- What is needed
Copy out exactly the lines from the one containing "Where should I" through the end of the records, and no pictures.

- Supplied entries
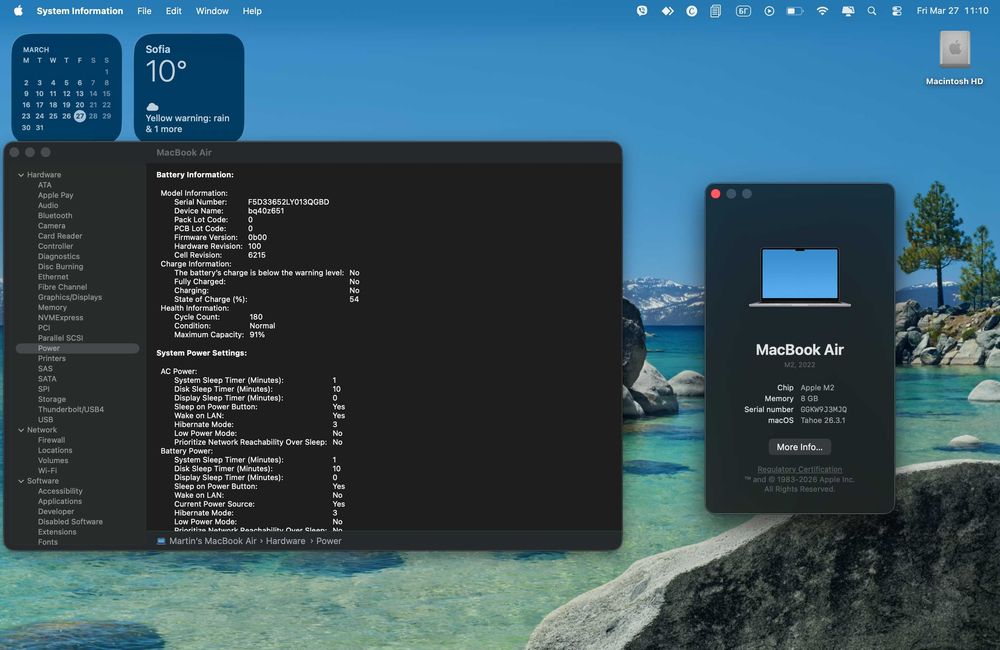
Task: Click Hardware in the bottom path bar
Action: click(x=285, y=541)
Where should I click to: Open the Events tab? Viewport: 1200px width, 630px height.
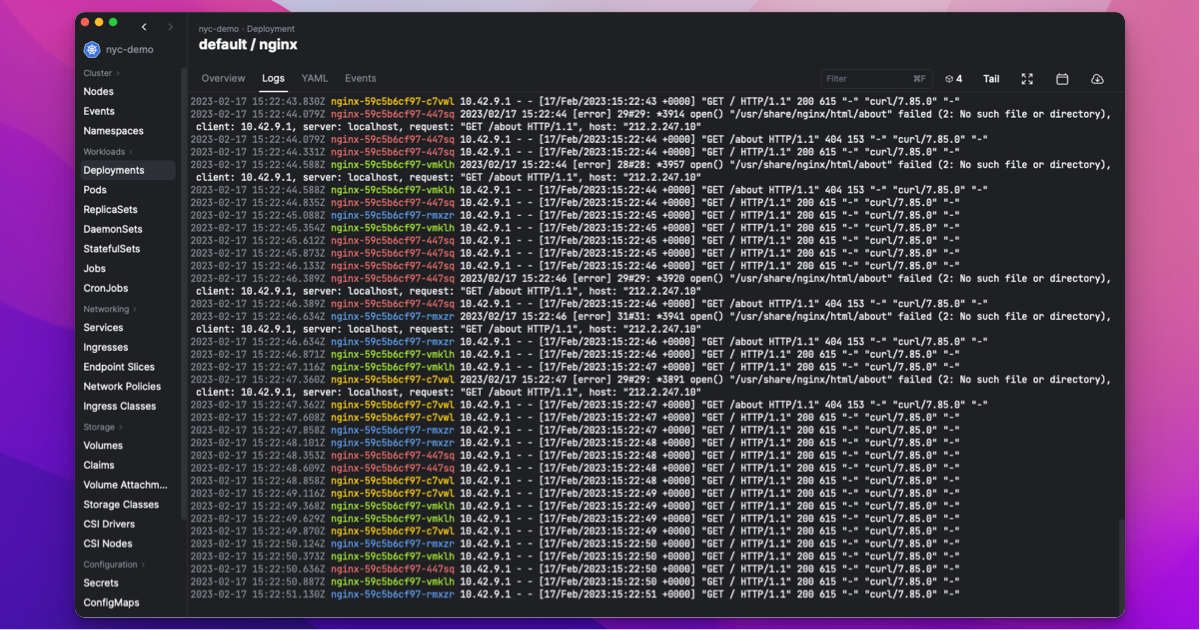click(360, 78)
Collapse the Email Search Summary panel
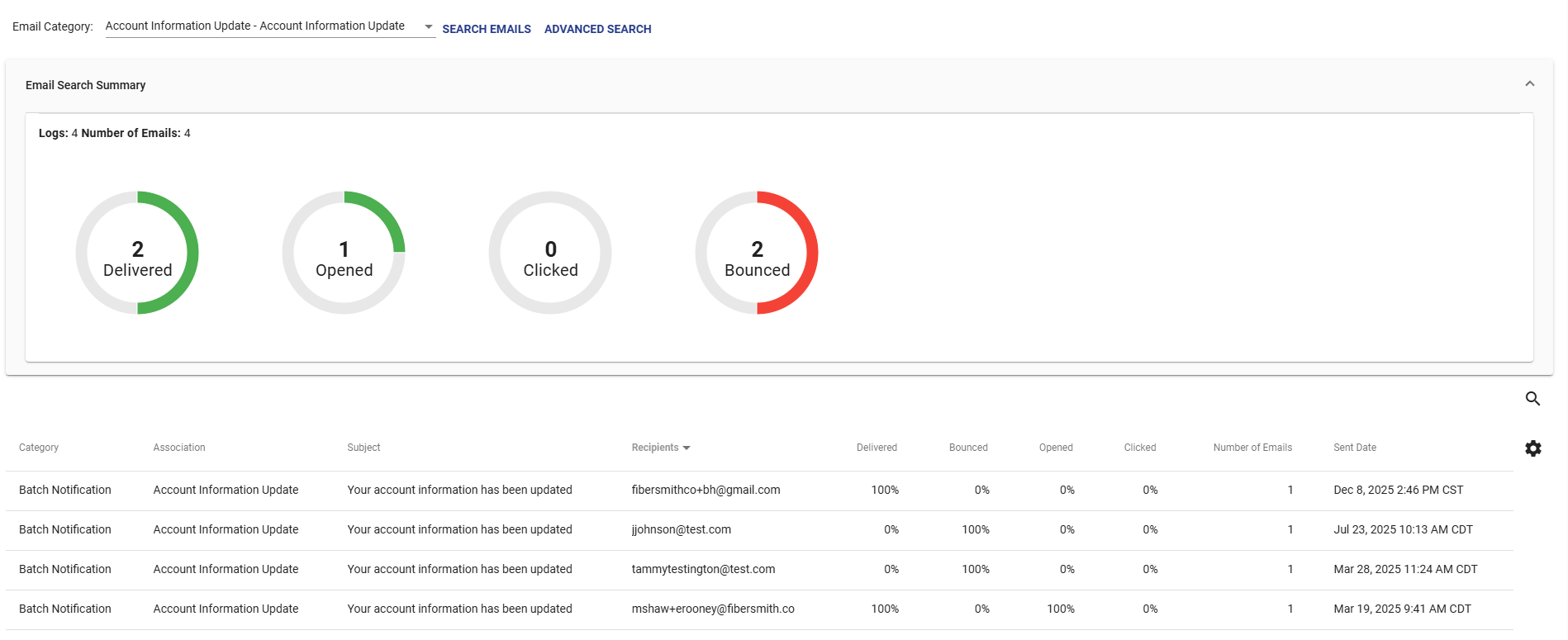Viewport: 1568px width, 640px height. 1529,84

- Exercise response
Where should I click to: Open the Events tab? Viewport: 1200px width, 630px height.
click(360, 78)
Collapse the Email Search Summary panel
Viewport: 1568px width, 640px height. 1529,84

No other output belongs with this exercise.